FeatureCross layer

[source]

FeatureCross class

keras_rs.layers.FeatureCross(
    projection_dim: Optional[int] = None,
    diag_scale: Optional[float] = 0.0,
    use_bias: bool = True,
    pre_activation: Union[
        str, keras.src.layers.activations.activation.Activation, NoneType
    ] = None,
    kernel_initializer: Union[
        str, keras.src.initializers.initializer.Initializer
    ] = "glorot_uniform",
    bias_initializer: Union[
        str, keras.src.initializers.initializer.Initializer
    ] = "zeros",
    kernel_regularizer: Union[
        str, NoneType, keras.src.regularizers.regularizers.Regularizer
    ] = None,
    bias_regularizer: Union[
        str, NoneType, keras.src.regularizers.regularizers.Regularizer
    ] = None,
    **kwargs: Any
)

FeatureCross layer in Deep & Cross Network (DCN).

A layer that creates explicit and bounded-degree feature interactions efficiently.

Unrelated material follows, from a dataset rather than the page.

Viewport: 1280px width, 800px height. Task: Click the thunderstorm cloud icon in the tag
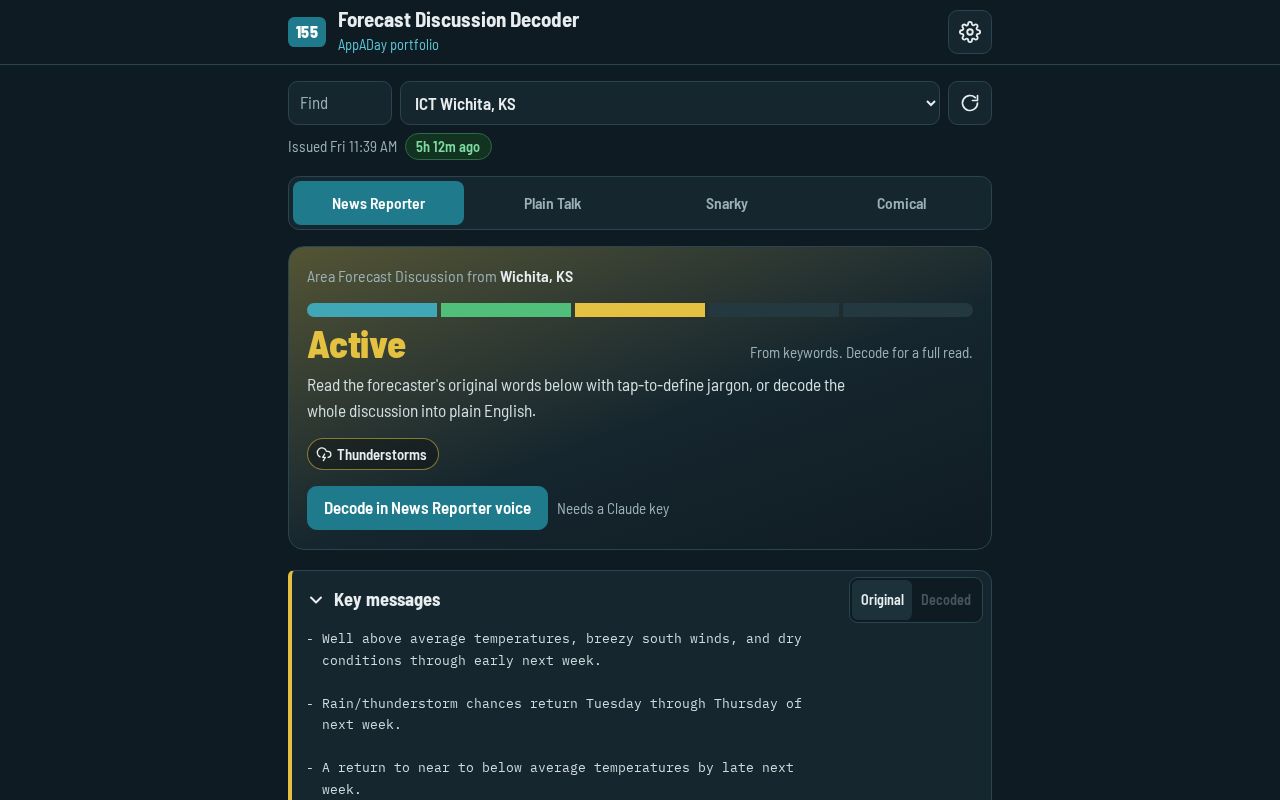click(x=324, y=454)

The call method accepts two inputs: x0 contains the original features; the second input xi is the output of the previous FeatureCross layer in the stack, i.e., the i-th FeatureCross layer. For the first FeatureCross layer in the stack, x0 = xi.

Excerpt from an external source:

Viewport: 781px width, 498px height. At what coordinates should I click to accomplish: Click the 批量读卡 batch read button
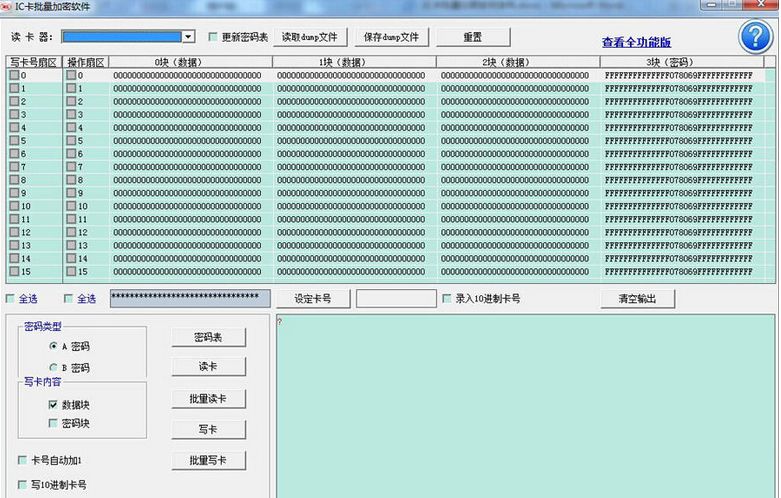[208, 398]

The output is x_{i+1} = x0 .* (W * x_i + bias + diag_scale * x_i) + x_i, where .* denotes element-wise multiplication. W could be a full-rank matrix, or a low-rank matrix U*V to reduce the computational cost, and diag_scale increases the diagonal of W to improve training stability ( especially for the low-rank case).

Arguments

  • projection_dim: int. Dimension for down-projecting the input to reduce computational cost. If None (default), the full matrix, W (with shape (input_dim, input_dim)) is used. Otherwise, a low-rank matrix W = U*V will be used, where U is of shape (input_dim, projection_dim) and V is of shape (projection_dim, input_dim). projection_dim need to be smaller than input_dim//2 to improve the model efficiency. In practice, we've observed that projection_dim = input_dim//4 consistently preserved the accuracy of a full-rank version.
  • diag_scale: non-negative float. Used to increase the diagonal of the kernel W by diag_scale, i.e., W + diag_scale * I, where I is the identity matrix. Defaults to None.
  • use_bias: bool. Whether to add a bias term for this layer. Defaults to True.
  • pre_activation: string or keras.activations. Activation applied to output matrix of the layer, before multiplication with the input. Can be used to control the scale of the layer's outputs and improve stability. Defaults to None.
  • kernel_initializer: string or keras.initializers initializer. Initializer to use for the kernel matrix. Defaults to "glorot_uniform".
  • bias_initializer: string or keras.initializers initializer. Initializer to use for the bias vector. Defaults to "ones".
  • kernel_regularizer: string or keras.regularizer regularizer. Regularizer to use for the kernel matrix.
  • bias_regularizer: string or keras.regularizer regularizer. Regularizer to use for the bias vector.
  • **kwargs: Args to pass to the base class.

Example

# 1. Simple forward pass
batch_size = 2
embedding_dim = 32
feature1 = np.random.randn(batch_size, embedding_dim)
feature2 = np.random.randn(batch_size, embedding_dim)
crossed_features = keras_rs.layers.FeatureCross()(feature1, feature2)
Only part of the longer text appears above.